Een ongelijkheid die we kunnen schrijven is: 17 + p <= 26 De oplossing is: p <= 9 Laten we de variabele noemen voor "hoeveel meer spelers het Team kunnen maken" p. Omdat het team "niet meer" dan 26 spelers kan hebben, betekent dit dat ze 26 spelers of minder kunnen hebben. Dit betekent dat de ongelijkheid waarmee we te maken hebben de vorm <= is. En we weten dat de coach al 17 spelers heeft geselecteerd. We kunnen dus schrijven: 17 + p <= 26 Oplossen voor p geeft: 17 - 17 + p <= 26 - 17 0 + p <= 9 p <= 9
Het aantal voetballers is 4 keer het aantal basketbalspelers en het aantal honkbalspelers is 9 meer dan bij basketbalspelers. Als het totale aantal spelers 93 is en elke speler een enkele sport speelt, hoeveel zijn er dan in elk team?

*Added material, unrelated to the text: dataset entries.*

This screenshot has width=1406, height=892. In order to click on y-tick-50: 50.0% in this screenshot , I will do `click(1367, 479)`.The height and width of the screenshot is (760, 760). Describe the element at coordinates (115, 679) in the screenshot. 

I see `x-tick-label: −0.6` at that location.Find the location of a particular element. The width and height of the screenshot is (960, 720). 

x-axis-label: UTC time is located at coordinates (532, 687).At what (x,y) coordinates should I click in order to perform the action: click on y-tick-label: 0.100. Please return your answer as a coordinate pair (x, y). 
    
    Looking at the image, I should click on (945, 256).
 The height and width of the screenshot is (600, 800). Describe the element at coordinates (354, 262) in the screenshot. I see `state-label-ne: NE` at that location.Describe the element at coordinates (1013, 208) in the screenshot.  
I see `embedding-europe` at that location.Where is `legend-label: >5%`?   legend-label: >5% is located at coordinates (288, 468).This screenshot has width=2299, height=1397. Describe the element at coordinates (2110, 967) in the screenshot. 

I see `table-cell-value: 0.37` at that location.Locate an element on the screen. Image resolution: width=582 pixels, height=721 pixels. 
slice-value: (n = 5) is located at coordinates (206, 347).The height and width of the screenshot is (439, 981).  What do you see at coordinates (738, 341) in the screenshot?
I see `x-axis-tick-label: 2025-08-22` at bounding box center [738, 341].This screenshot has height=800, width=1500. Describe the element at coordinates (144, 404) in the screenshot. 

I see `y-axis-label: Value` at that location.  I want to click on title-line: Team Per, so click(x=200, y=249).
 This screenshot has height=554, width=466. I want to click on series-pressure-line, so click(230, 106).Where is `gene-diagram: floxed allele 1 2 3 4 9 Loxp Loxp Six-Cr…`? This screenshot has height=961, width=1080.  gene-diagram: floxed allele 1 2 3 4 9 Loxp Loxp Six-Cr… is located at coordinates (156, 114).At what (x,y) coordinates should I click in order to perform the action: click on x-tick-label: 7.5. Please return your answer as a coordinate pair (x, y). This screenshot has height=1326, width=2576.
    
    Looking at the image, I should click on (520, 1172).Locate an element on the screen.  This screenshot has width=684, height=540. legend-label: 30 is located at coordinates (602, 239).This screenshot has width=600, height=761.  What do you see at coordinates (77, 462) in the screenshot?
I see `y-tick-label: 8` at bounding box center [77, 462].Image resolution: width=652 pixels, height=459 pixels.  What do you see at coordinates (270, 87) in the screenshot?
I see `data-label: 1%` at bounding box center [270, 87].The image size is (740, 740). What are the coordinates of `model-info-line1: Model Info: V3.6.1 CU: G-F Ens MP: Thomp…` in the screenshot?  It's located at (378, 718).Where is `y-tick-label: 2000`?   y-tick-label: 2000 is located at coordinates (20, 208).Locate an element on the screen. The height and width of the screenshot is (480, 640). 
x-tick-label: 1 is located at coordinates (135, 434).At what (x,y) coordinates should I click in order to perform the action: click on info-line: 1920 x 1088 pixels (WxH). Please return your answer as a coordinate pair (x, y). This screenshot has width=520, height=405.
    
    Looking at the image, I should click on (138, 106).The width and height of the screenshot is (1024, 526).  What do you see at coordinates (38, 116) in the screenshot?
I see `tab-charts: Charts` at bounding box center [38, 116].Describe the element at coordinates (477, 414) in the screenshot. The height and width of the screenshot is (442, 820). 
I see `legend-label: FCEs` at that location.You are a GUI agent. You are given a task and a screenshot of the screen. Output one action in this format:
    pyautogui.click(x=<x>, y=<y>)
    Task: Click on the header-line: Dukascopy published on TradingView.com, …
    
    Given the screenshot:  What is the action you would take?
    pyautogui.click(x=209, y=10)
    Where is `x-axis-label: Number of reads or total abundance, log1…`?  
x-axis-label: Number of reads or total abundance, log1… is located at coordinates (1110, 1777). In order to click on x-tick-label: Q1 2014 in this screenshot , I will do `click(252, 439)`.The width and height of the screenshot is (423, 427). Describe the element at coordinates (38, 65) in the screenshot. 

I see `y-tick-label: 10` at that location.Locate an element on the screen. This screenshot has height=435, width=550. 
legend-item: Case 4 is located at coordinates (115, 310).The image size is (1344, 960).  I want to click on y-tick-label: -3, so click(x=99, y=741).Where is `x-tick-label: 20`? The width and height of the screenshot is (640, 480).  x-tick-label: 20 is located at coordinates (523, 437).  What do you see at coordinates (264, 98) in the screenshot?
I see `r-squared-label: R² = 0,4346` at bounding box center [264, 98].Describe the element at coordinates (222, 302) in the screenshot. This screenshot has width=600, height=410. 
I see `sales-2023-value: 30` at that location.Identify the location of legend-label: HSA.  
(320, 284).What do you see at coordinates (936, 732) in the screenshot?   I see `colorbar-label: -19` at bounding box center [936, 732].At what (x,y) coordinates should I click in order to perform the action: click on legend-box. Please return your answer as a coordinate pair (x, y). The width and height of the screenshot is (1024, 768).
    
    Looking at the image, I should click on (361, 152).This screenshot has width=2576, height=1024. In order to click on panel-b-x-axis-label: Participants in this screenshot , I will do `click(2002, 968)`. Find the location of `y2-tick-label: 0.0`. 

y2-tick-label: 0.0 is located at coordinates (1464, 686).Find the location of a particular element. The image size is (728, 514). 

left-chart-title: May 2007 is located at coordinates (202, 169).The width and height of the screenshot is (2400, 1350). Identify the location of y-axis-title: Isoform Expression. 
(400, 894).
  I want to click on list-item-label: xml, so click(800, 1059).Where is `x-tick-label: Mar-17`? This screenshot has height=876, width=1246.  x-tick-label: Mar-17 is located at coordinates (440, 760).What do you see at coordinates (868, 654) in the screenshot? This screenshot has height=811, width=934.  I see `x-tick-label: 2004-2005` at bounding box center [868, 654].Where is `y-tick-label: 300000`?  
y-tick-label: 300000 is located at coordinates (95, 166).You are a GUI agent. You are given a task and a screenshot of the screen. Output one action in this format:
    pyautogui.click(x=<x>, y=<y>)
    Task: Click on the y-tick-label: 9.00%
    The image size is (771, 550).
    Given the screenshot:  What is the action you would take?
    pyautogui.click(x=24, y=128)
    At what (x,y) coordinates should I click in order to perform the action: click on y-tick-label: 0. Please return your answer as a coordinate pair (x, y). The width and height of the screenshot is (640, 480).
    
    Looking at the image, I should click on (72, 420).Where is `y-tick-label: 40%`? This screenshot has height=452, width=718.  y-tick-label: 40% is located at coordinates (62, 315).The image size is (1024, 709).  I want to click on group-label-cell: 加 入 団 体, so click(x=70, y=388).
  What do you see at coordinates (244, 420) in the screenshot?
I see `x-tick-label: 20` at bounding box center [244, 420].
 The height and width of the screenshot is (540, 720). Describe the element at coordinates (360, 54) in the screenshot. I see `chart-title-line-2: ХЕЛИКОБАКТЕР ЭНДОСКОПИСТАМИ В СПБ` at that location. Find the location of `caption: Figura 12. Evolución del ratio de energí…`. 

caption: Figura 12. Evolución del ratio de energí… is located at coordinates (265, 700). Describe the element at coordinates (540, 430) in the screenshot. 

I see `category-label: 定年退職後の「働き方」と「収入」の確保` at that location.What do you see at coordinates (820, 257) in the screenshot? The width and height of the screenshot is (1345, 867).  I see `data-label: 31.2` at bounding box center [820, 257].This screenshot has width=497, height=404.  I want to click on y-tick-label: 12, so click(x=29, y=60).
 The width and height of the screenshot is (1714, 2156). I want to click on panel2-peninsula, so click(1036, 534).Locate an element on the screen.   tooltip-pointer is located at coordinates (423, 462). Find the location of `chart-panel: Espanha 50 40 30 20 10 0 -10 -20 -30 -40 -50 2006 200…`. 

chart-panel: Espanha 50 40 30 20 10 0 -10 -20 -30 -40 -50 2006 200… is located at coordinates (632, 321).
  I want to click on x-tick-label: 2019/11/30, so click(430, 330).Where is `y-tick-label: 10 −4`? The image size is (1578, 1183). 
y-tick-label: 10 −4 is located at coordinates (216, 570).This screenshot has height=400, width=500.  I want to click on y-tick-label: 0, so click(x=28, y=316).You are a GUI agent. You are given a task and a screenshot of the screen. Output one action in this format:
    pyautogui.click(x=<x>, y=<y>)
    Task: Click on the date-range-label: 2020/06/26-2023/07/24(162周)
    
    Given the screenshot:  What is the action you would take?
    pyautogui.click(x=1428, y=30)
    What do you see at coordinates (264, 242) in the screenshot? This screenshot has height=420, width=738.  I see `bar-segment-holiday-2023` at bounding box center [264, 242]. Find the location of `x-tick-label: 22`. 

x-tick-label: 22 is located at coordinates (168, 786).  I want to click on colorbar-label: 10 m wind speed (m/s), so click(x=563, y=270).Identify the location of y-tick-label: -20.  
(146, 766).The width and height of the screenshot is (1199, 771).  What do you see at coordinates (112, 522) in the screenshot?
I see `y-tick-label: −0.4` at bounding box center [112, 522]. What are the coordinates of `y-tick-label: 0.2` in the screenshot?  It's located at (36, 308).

56 voetballers 14 basketbalspelers 23 honkballers Definiëren: kleur (wit) ("XXX") f: aantal voetballers kleur (wit) ("XXX") b: aantal spelers basketbalkleur (wit) ("XXX") d: aantal honkballers Ons wordt verteld: [1] kleur (wit) ("XXX" kleur (rood) (f = 4b) [2] kleur (wit) ("XXX") kleur (blauw) (d = b +9) [3] kleur (wit) ("XXX") f + b + d = 93 Vervangen (uit [1]) kleur (rood) (4b) voor kleur (rood) (f) en (uit [2] ) kleur (blauw) (b + 9) voor kleur (blauw) (d) in [3] [4] kleur (wit) ("XXX") kleur (rood) (4b) + b + kleur (blauw) (b +9) = 93 Vereenvoud
Minder dan de helft van de studenten miste de chemiedemonstratie. In feite misten slechts 3/10 van de studenten de demonstratie. Als 21 studenten de demonstratie niet hebben gemist, hoeveel studenten hebben de demonstratie dan gemist?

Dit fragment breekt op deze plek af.